Property predictions: here's what investors need to know in 2021
Despite the number of hurdles faced by the Kiwi property market last year due to COVID-19, we've had a promising start to 2021. According to leading data analytics provider CoreLogic, property prices increased by 6.1 per cent in the final quarter of 2020.
Experts expect the momentum from December and January to continue through until at least the first half of the year, however looming regulation brings with it some uncertainty for investors.
Kelvin Davidson, Senior Property Economist at CoreLogic NZ, spoke to Resimac about the outlook for 2021 and how the incoming regulatory changes could shape the market by the end of the year.
Property prices on an upwards trajectory, for now
"As we saw out 2020, economic conditions stabilised, traction in the market grew, and historically low interest rates held steady. These indicators have continued, and with the property market progressing well post-COVID, it has created an attractive environment for investors," says Kelvin.
"I'd anticipate further capital gains in most parts of the country and for most types of property, but expect to see a significant slowing of the market in the second half of the year," suggests Kelvin.
Incoming regulation set to shake up the market
Kelvin warns it will not be all plain sailing this year, with changes to Loan Value Ratios (LVR) for investment loans set to have a defining influence on the market.
Due to the high market share investors currently hold, a 30 per cent deposit will be required from 1st March 2021.
"The last time we saw investment market share similar to what we see now was back in 2016, which led to increased loan value ratios and a range of other regulations," says Kelvin. "It's not surprising we're seeing these changes being brought in again."
Kelvin predicts that once this regulation is introduced, investor market share could drop by up to six per cent, adding that some will have no choice but to pull back from the market.
"We saw investors' share of new purchases fall steadily after loan value ratios last went to 40 per cent in late 2016," recalls Kelvin. "We expect to see a similar reaction this year."
Regulation might not be the answer, according to Kelvin
While increased LVR requirements will hinder some first-time investors, it may not prove as much of a barrier to those with multiple investments.
"More experienced investors, who have accumulated equity in other properties, could raise the required deposit against their existing assets, making it easier to buy a second or third investment than a first."
With the property market exhibiting the same characteristics as in 2016, Kelvin suggests changes to LVR rules may not be the end and, given recent market momentum, a return to 40 per cent could be seen sooner rather than later.

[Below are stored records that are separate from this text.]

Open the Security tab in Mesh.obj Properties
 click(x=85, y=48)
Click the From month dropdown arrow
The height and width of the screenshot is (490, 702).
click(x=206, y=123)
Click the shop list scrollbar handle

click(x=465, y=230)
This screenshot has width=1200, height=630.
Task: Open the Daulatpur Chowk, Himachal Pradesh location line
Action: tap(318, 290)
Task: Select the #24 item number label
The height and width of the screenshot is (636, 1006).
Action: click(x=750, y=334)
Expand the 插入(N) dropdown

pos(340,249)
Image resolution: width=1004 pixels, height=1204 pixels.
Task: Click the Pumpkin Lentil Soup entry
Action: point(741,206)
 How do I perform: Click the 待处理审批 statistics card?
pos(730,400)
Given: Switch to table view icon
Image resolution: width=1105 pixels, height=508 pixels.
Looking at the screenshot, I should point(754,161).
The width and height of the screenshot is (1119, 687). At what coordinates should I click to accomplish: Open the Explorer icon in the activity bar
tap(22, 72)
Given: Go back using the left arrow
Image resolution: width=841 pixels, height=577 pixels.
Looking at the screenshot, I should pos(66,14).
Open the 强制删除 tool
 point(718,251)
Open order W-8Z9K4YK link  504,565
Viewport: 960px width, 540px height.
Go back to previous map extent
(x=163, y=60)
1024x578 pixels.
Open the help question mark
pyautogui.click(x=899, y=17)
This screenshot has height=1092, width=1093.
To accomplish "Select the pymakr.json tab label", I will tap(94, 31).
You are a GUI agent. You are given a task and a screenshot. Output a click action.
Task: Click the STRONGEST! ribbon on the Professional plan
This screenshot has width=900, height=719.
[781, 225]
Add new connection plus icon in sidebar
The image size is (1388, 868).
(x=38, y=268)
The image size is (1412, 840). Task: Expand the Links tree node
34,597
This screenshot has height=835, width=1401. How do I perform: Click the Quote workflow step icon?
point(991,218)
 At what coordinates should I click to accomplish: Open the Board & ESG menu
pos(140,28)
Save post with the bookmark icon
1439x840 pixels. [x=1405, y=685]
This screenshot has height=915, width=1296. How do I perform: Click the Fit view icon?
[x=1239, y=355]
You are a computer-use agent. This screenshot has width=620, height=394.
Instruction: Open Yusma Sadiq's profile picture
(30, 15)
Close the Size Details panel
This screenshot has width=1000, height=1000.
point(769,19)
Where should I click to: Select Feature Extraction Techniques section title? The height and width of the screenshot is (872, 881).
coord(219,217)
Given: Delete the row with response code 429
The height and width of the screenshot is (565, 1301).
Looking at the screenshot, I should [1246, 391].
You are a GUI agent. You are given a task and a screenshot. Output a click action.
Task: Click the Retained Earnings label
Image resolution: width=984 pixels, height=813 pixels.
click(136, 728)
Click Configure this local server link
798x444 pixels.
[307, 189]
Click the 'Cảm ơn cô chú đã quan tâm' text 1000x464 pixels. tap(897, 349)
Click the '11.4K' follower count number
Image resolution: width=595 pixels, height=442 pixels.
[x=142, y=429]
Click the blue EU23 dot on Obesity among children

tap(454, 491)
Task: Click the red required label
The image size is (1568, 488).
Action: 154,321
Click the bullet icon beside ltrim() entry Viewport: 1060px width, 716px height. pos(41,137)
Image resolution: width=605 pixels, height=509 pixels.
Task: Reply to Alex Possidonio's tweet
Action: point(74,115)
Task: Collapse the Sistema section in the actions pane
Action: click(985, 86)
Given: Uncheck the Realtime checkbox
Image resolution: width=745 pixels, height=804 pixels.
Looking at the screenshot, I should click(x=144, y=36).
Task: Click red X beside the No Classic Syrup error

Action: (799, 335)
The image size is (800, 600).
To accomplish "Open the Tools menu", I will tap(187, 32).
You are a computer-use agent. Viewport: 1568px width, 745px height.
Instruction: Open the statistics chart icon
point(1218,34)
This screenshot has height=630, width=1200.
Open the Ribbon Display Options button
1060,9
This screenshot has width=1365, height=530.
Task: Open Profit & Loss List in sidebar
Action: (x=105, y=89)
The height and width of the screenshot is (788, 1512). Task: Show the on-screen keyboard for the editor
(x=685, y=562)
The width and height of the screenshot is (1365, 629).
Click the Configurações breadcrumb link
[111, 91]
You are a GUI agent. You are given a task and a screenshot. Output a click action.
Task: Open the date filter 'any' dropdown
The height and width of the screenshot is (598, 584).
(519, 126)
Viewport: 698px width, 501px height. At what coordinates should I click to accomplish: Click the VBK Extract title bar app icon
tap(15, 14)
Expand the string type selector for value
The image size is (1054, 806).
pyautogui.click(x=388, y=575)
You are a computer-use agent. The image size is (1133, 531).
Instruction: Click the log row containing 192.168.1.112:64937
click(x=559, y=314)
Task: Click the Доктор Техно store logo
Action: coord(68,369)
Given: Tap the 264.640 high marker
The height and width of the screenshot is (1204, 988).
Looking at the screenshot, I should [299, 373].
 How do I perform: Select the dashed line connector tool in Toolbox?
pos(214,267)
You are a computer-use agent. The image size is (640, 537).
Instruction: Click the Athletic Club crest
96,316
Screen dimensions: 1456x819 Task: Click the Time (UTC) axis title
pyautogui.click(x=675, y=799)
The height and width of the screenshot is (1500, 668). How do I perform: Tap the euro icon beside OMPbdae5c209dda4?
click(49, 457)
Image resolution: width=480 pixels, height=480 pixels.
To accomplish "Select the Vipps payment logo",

Additionally, Kelvin believes there is a high probability of a Brightline Test (capital gains measure) extension, which could have adverse effects on the market.
"An extension of the Brightline Test from five years to, say, 10 years would see investors hold on to property longer, thereby putting a further dampener on market growth," explains Kelvin. "Combined with ever-declining affordability, regulation might not be the solution New Zealand needs."
"Ultimately, it might actually be a loosening of regulation that we need to see improvements in the market, such as making new development easier and encouraging supply to stay high, which would thereby improve affordability over time," says Kelvin.
"But for those first-time investors who are able to meet the new LVR requirements, a flattening of property prices may create an opportune time to enter the market in 2021," he says.
Growing trend to follow
One of the growing trends is "rentvesting", where people rent their home, but own an investment property.
"The pros and cons of rentvesting will be different for everybody, but it is a legitimate way to get onto the property ladder, and it is happening more often. Popularity of this trend is growing and will continue to do so," says Kelvin.
Rentvesting can be an alternative strategy for people who want to live in a property that suits their lifestyle (for example, being closer to the city centre or be situated in a more desirable city suburb), but they can't afford to buy there, while still making steps in the property market though an investment tailored to their needs.
Ultimately, the outlook for the property market for 2021 presents mixed opportunities. Being aware of how regulatory change will affect you as an investor will help gain an understanding of how to make your next move.
The opinions expressed in this article are the opinions of the author(s) and not necessarily those of Resimac. The above is general commentary only and is not advice tailored to any individual's financial situation. We recommend seeking advice from a finance professional before implementing changes relating to your finances.